▸ **EXERCISE PROMPT**:
Repeat the records exactly, so that each line matches the original.

▸ **Records from a data collection**:
---+---

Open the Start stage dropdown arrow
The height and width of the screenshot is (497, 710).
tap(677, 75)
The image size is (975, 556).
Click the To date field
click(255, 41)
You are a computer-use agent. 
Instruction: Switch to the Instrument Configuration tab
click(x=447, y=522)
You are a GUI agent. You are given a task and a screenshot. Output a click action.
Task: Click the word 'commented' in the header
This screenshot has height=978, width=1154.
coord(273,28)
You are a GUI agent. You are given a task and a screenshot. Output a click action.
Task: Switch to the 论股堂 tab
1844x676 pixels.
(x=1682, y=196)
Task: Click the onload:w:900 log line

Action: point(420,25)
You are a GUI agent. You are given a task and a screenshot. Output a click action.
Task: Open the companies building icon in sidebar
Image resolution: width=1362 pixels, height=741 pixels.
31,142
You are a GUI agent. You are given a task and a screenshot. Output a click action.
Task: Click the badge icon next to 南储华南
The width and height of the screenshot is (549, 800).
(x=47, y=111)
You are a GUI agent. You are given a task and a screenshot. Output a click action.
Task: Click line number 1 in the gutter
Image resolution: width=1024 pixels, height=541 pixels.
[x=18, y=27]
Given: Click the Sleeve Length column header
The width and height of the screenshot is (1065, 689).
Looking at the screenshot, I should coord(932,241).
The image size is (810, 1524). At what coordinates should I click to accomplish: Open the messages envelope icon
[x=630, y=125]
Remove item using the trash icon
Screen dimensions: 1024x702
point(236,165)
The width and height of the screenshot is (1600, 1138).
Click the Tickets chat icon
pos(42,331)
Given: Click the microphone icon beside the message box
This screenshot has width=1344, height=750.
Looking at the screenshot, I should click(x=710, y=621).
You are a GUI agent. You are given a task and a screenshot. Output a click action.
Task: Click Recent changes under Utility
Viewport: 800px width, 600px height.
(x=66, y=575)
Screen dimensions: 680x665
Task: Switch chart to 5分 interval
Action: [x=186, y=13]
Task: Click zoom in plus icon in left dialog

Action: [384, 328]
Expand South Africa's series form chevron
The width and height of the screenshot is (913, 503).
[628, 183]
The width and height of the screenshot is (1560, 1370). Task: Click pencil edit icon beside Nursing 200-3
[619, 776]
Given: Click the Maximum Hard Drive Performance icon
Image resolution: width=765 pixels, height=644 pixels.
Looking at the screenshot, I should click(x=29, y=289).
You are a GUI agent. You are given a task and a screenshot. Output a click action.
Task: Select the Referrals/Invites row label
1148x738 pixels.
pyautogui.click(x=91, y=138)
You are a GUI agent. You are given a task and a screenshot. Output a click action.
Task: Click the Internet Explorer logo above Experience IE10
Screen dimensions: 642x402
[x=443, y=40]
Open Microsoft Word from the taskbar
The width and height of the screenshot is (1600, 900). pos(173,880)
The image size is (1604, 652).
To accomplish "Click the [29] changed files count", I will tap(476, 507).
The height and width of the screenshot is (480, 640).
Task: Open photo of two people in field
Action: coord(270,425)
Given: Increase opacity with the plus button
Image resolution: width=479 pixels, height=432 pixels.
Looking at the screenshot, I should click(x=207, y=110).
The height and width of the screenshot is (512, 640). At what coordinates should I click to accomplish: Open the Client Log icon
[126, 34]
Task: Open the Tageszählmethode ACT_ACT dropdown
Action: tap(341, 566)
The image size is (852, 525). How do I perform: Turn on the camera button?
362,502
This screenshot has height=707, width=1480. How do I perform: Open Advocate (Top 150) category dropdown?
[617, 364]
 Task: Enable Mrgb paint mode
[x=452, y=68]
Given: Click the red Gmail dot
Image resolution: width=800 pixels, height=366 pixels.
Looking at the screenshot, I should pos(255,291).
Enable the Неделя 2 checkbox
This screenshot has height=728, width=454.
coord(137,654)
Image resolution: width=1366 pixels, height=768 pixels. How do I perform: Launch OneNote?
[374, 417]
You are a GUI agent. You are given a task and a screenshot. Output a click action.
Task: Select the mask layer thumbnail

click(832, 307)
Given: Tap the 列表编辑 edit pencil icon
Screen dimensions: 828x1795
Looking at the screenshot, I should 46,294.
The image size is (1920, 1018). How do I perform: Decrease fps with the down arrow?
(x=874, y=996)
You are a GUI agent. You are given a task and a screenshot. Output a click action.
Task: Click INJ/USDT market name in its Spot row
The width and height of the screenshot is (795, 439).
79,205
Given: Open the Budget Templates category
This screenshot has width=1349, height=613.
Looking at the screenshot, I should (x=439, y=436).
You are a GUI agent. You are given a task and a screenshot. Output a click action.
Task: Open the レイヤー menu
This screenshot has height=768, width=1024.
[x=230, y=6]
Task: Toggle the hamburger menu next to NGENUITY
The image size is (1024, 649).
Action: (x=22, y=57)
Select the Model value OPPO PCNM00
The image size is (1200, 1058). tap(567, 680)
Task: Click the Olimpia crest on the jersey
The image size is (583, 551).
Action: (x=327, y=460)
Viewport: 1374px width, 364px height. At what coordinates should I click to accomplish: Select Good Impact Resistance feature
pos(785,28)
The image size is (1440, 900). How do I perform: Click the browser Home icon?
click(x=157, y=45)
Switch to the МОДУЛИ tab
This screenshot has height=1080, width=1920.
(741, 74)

---+---

▸ **ANSWER BELOW**:
Open the Start stage dropdown arrow
The height and width of the screenshot is (497, 710).
tap(677, 75)
The image size is (975, 556).
Click the To date field
click(255, 41)
You are a computer-use agent. 
Instruction: Switch to the Instrument Configuration tab
click(x=447, y=522)
You are a GUI agent. You are given a task and a screenshot. Output a click action.
Task: Click the word 'commented' in the header
This screenshot has height=978, width=1154.
coord(273,28)
You are a GUI agent. You are given a task and a screenshot. Output a click action.
Task: Switch to the 论股堂 tab
1844x676 pixels.
(x=1682, y=196)
Task: Click the onload:w:900 log line

Action: point(420,25)
You are a GUI agent. You are given a task and a screenshot. Output a click action.
Task: Open the companies building icon in sidebar
Image resolution: width=1362 pixels, height=741 pixels.
31,142
You are a GUI agent. You are given a task and a screenshot. Output a click action.
Task: Click the badge icon next to 南储华南
The width and height of the screenshot is (549, 800).
(x=47, y=111)
You are a GUI agent. You are given a task and a screenshot. Output a click action.
Task: Click line number 1 in the gutter
Image resolution: width=1024 pixels, height=541 pixels.
[x=18, y=27]
Given: Click the Sleeve Length column header
The width and height of the screenshot is (1065, 689).
Looking at the screenshot, I should coord(932,241).
The image size is (810, 1524). At what coordinates should I click to accomplish: Open the messages envelope icon
[x=630, y=125]
Remove item using the trash icon
Screen dimensions: 1024x702
point(236,165)
The width and height of the screenshot is (1600, 1138).
Click the Tickets chat icon
pos(42,331)
Given: Click the microphone icon beside the message box
This screenshot has width=1344, height=750.
Looking at the screenshot, I should click(x=710, y=621).
You are a GUI agent. You are given a task and a screenshot. Output a click action.
Task: Click Recent changes under Utility
Viewport: 800px width, 600px height.
(x=66, y=575)
Screen dimensions: 680x665
Task: Switch chart to 5分 interval
Action: [x=186, y=13]
Task: Click zoom in plus icon in left dialog

Action: [384, 328]
Expand South Africa's series form chevron
The width and height of the screenshot is (913, 503).
[628, 183]
The width and height of the screenshot is (1560, 1370). Task: Click pencil edit icon beside Nursing 200-3
[619, 776]
Given: Click the Maximum Hard Drive Performance icon
Image resolution: width=765 pixels, height=644 pixels.
Looking at the screenshot, I should click(x=29, y=289).
You are a GUI agent. You are given a task and a screenshot. Output a click action.
Task: Select the Referrals/Invites row label
1148x738 pixels.
pyautogui.click(x=91, y=138)
You are a GUI agent. You are given a task and a screenshot. Output a click action.
Task: Click the Internet Explorer logo above Experience IE10
Screen dimensions: 642x402
[x=443, y=40]
Open Microsoft Word from the taskbar
The width and height of the screenshot is (1600, 900). pos(173,880)
The image size is (1604, 652).
To accomplish "Click the [29] changed files count", I will tap(476, 507).
The height and width of the screenshot is (480, 640).
Task: Open photo of two people in field
Action: coord(270,425)
Given: Increase opacity with the plus button
Image resolution: width=479 pixels, height=432 pixels.
Looking at the screenshot, I should click(x=207, y=110).
The height and width of the screenshot is (512, 640). At what coordinates should I click to accomplish: Open the Client Log icon
[126, 34]
Task: Open the Tageszählmethode ACT_ACT dropdown
Action: tap(341, 566)
The image size is (852, 525). How do I perform: Turn on the camera button?
362,502
This screenshot has height=707, width=1480. How do I perform: Open Advocate (Top 150) category dropdown?
[617, 364]
 Task: Enable Mrgb paint mode
[x=452, y=68]
Given: Click the red Gmail dot
Image resolution: width=800 pixels, height=366 pixels.
Looking at the screenshot, I should pos(255,291).
Enable the Неделя 2 checkbox
This screenshot has height=728, width=454.
coord(137,654)
Image resolution: width=1366 pixels, height=768 pixels. How do I perform: Launch OneNote?
[374, 417]
You are a GUI agent. You are given a task and a screenshot. Output a click action.
Task: Select the mask layer thumbnail

click(832, 307)
Given: Tap the 列表编辑 edit pencil icon
Screen dimensions: 828x1795
Looking at the screenshot, I should 46,294.
The image size is (1920, 1018). How do I perform: Decrease fps with the down arrow?
(x=874, y=996)
You are a GUI agent. You are given a task and a screenshot. Output a click action.
Task: Click INJ/USDT market name in its Spot row
The width and height of the screenshot is (795, 439).
79,205
Given: Open the Budget Templates category
This screenshot has width=1349, height=613.
Looking at the screenshot, I should (x=439, y=436).
You are a GUI agent. You are given a task and a screenshot. Output a click action.
Task: Open the レイヤー menu
This screenshot has height=768, width=1024.
[x=230, y=6]
Task: Toggle the hamburger menu next to NGENUITY
The image size is (1024, 649).
Action: (x=22, y=57)
Select the Model value OPPO PCNM00
The image size is (1200, 1058). tap(567, 680)
Task: Click the Olimpia crest on the jersey
The image size is (583, 551).
Action: (x=327, y=460)
Viewport: 1374px width, 364px height. At what coordinates should I click to accomplish: Select Good Impact Resistance feature
pos(785,28)
The image size is (1440, 900). How do I perform: Click the browser Home icon?
click(x=157, y=45)
Switch to the МОДУЛИ tab
This screenshot has height=1080, width=1920.
(741, 74)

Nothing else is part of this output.